* [To-do item A]
Translate this sentence from the review of John Keane's Angola paintings into Spanish: "Anger and tenderness are palpable and the highly tactile surfaces invite intimacy."

(Excerpted passage)

HAUNTING: John Keane's piece Mine.

WHEN John Keane exhibited his Guantanamerica series in New York in 2006, Harold Pinter was prompted to comment: "Terrifying images of Guantanamo Bay evoke the actual horror of Guantanamo Bay with an acute imaginative understanding that only a true artist can provide.

"This is a brilliant, important and properly appalling exhibition," he concluded.

Keane takes risks. The large canvases inspired by his Christian Aid-sponsored sojourn to Angola in 2006 are, at first glance, disconcerting.

Shanty, Bridge, Arsenal and Mine, all oil and inkjet on jute, depict colourfully dressed women and children against toned-down, almost monochromatic backgrounds of ravaged rural realities of post-war poverty and hardship.

Rendered with an energising, painterly swashbuckling mastery of stroke, the results captivate and force a reassessment of the information provided. In that sense, they are auto-subversive.

As in his series Guantanamerica, these are photo-based images put together with passion and empathy. Keane, as in Picasso's dictum, "paints things not as he sees them but how he thinks of them."

He is aware of "the limitations and pitfalls of simplification" but believes that "the complexities of any subjects can be alluded to sufficiently and lead to further involvement."

Asked by the Star about the dangers of aestheticising destitution, Keane points out that "dealing with any subject, in whatever medium, inevitably involves artistic decisions in order to communicate with the viewer.

"Much powerful art of the past which deals with the most hideous subjects is, in fact, beautiful - ironically, but that's the way it is," he stresses.

Keane assiduously probes the chosen reality, exploring the possibilities within it, both pictorial and thematic. Anger and tenderness are palpable and the highly tactile surfaces invite intimacy.

(End Excerpted passage)
(Task input)

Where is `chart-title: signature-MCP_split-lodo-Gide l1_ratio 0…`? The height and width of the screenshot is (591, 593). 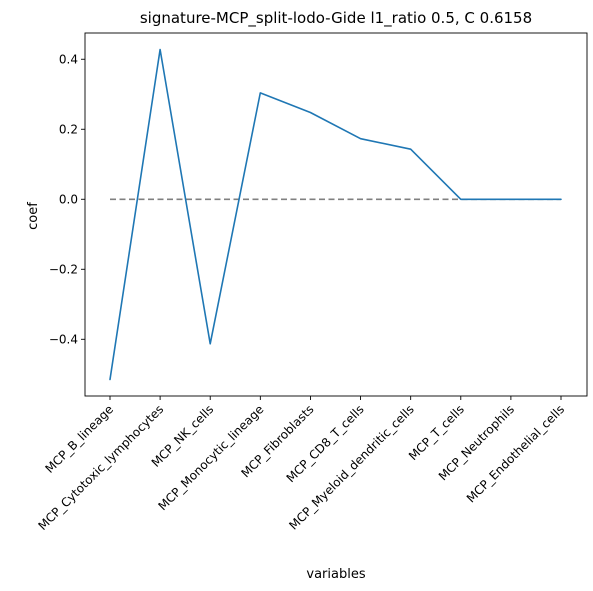 chart-title: signature-MCP_split-lodo-Gide l1_ratio 0… is located at coordinates (336, 18).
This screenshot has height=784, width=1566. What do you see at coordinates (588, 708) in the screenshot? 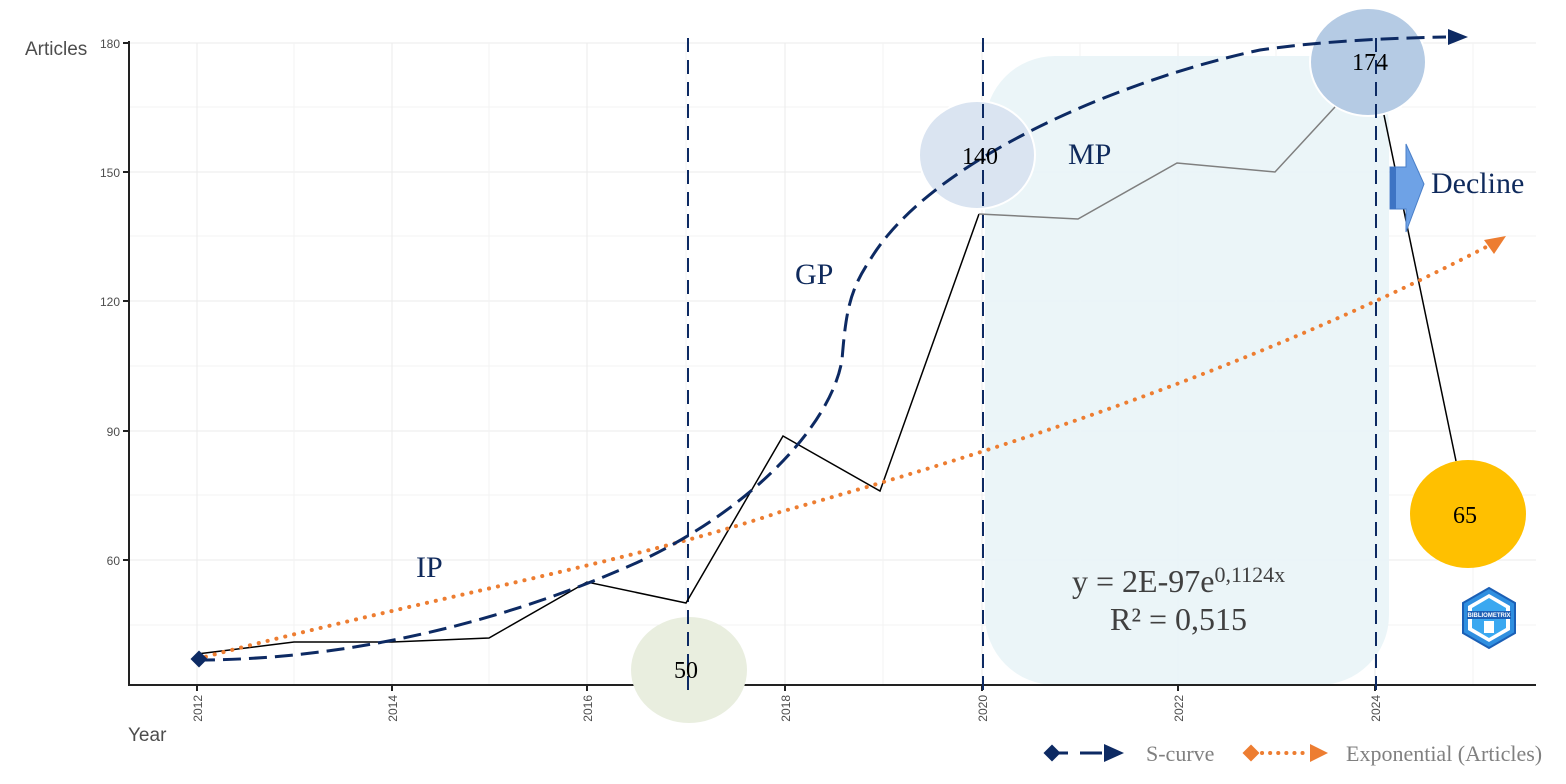
I see `x-tick-2016: 2016` at bounding box center [588, 708].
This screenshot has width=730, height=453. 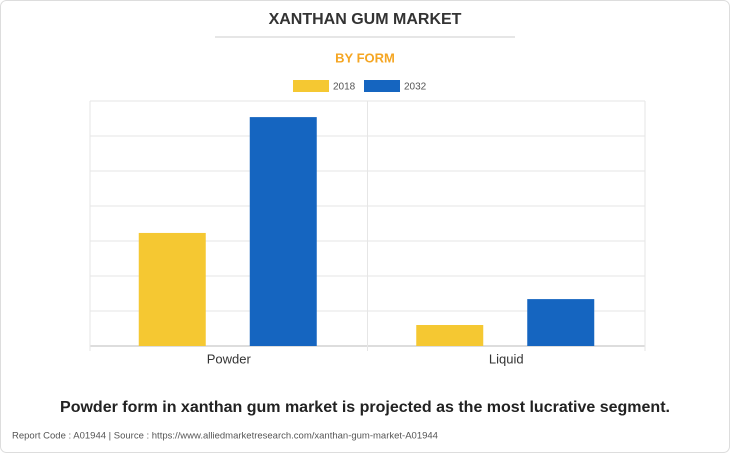 What do you see at coordinates (365, 58) in the screenshot?
I see `chart-subtitle: BY FORM` at bounding box center [365, 58].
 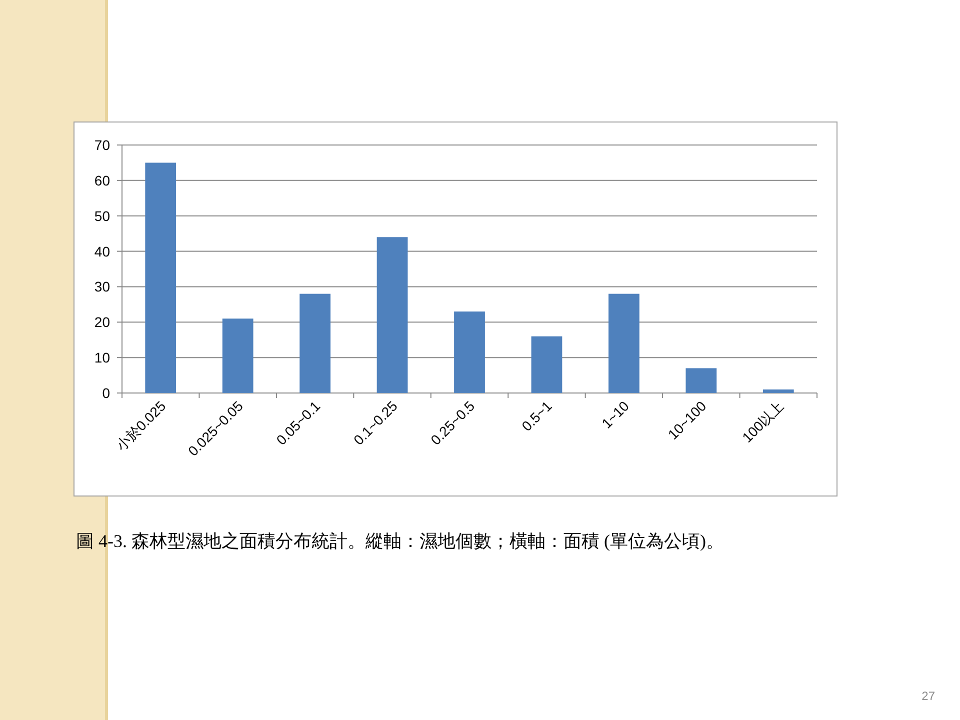 I want to click on caption: 圖 4-3. 森林型濕地之面積分布統計。縱軸：濕地個數；橫軸：面積 (單位為公頃)。, so click(x=400, y=541).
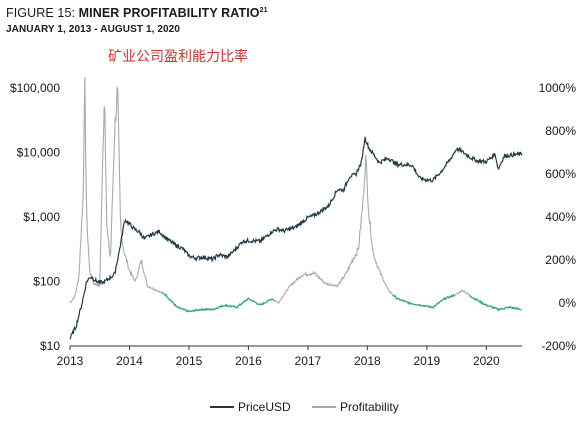  Describe the element at coordinates (50, 346) in the screenshot. I see `left-tick-label: $10` at that location.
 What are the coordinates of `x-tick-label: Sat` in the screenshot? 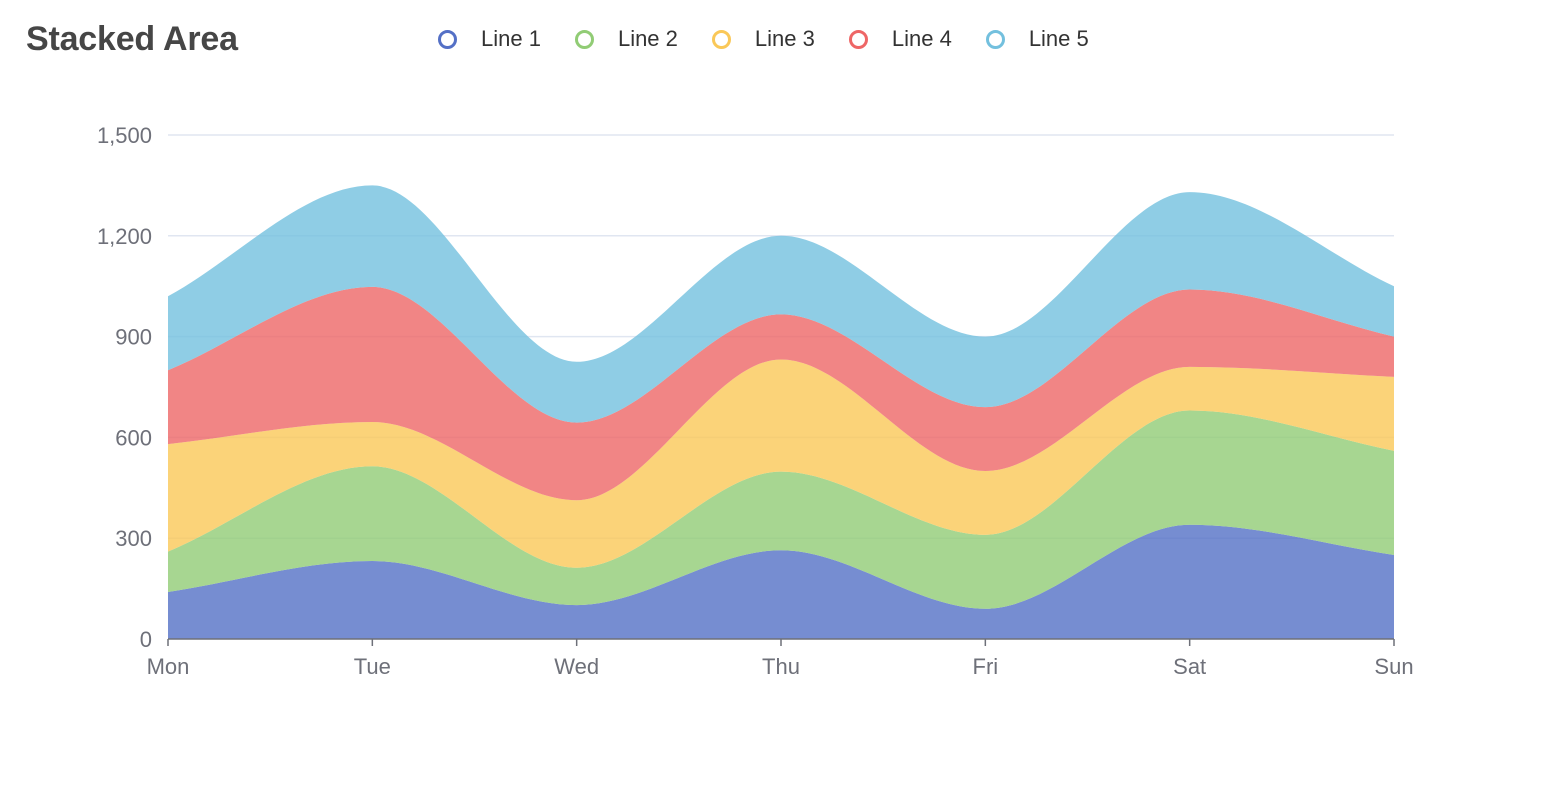 It's located at (1190, 666).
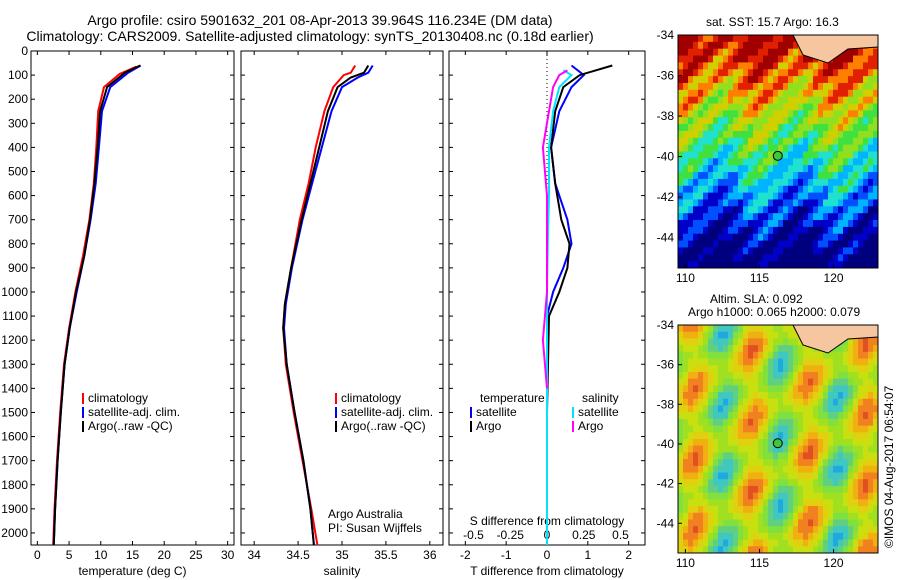 This screenshot has height=580, width=900. I want to click on y-tick-label: 1500, so click(14, 412).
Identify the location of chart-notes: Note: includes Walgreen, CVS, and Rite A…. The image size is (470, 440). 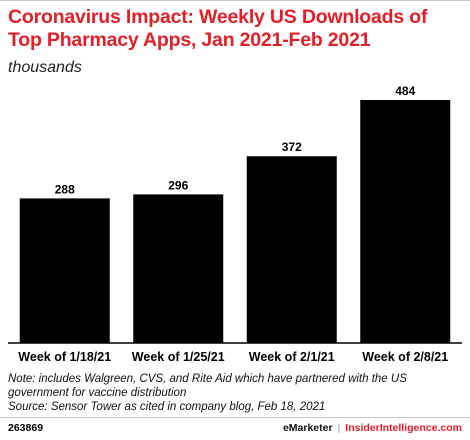
(236, 393).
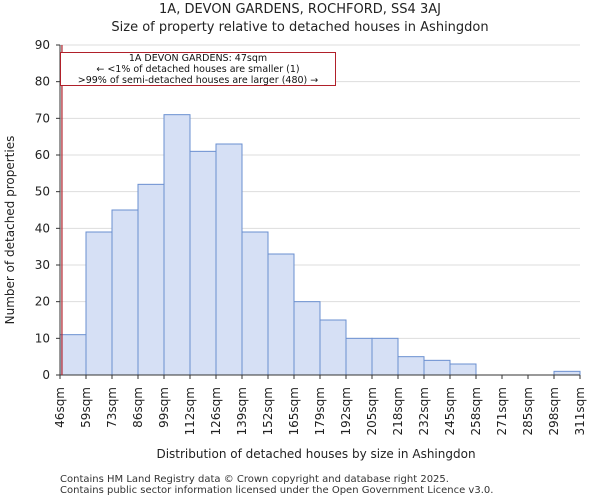 The height and width of the screenshot is (500, 600). Describe the element at coordinates (42, 155) in the screenshot. I see `y-tick-label-60: 60` at that location.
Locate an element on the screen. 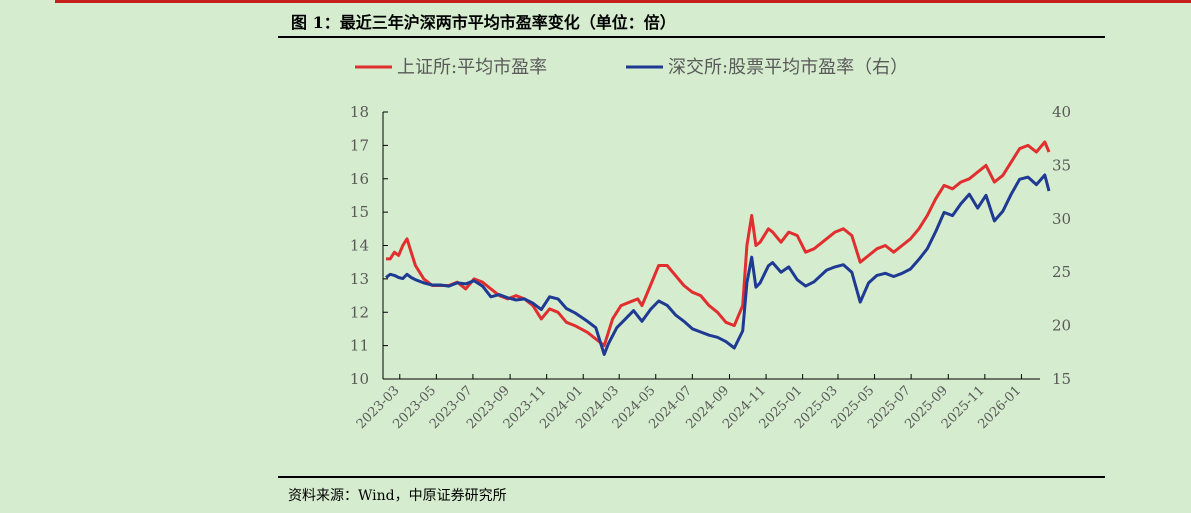 The width and height of the screenshot is (1191, 513). left-axis-tick-label: 15 is located at coordinates (360, 212).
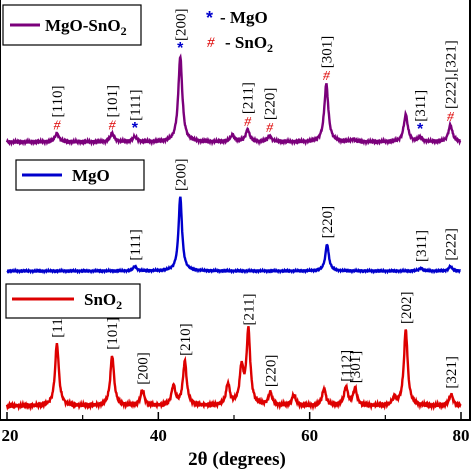  I want to click on marker-legend-mgo-label: - MgO, so click(244, 18).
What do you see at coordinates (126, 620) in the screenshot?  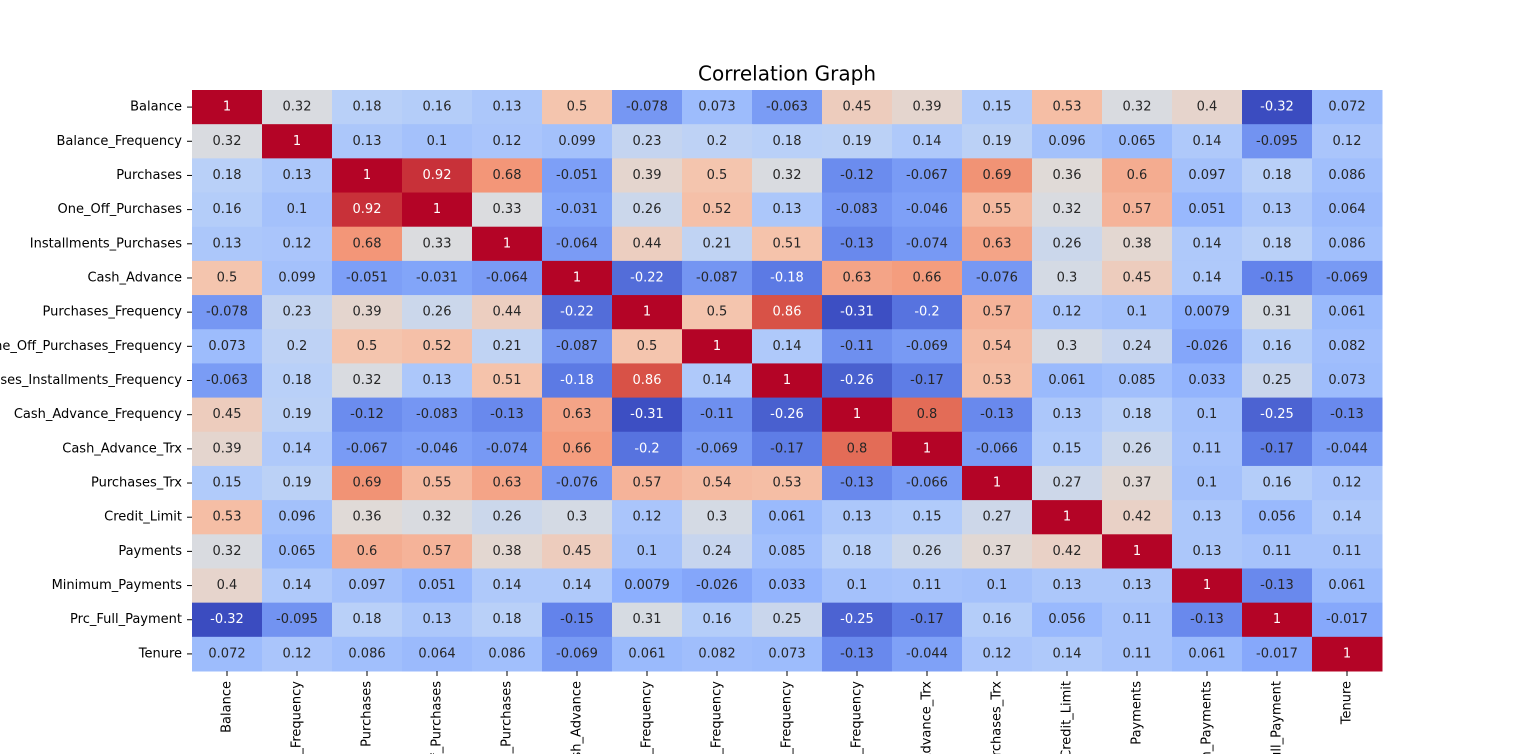 I see `y-tick-label: Prc_Full_Payment` at bounding box center [126, 620].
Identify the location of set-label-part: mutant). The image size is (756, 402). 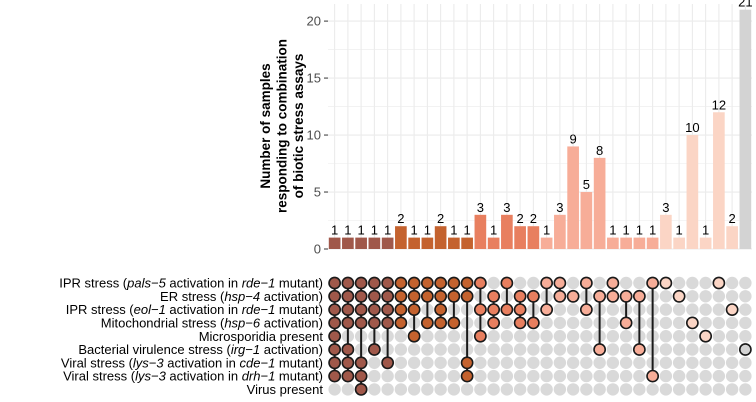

(End Task input)

* [To-do item B]
In the rows, retype everything from the line containing "Identify the location of chart-notes: Note: includes" down to the line containing "The height and width of the screenshot is (500, 600).", including both of those lines. Leave the pictures out.

* [Answer section A]
La ira y la ternura son palpables, y las superficies, sumamente táctiles, invitan a la intimidad.

* [Answer section B]
Identify the location of chart-notes: Note: includes Walgreen, CVS, and Rite A…. The image size is (470, 440). 
(236, 393).
 The height and width of the screenshot is (500, 600). Describe the element at coordinates (42, 155) in the screenshot. I see `y-tick-label-60: 60` at that location.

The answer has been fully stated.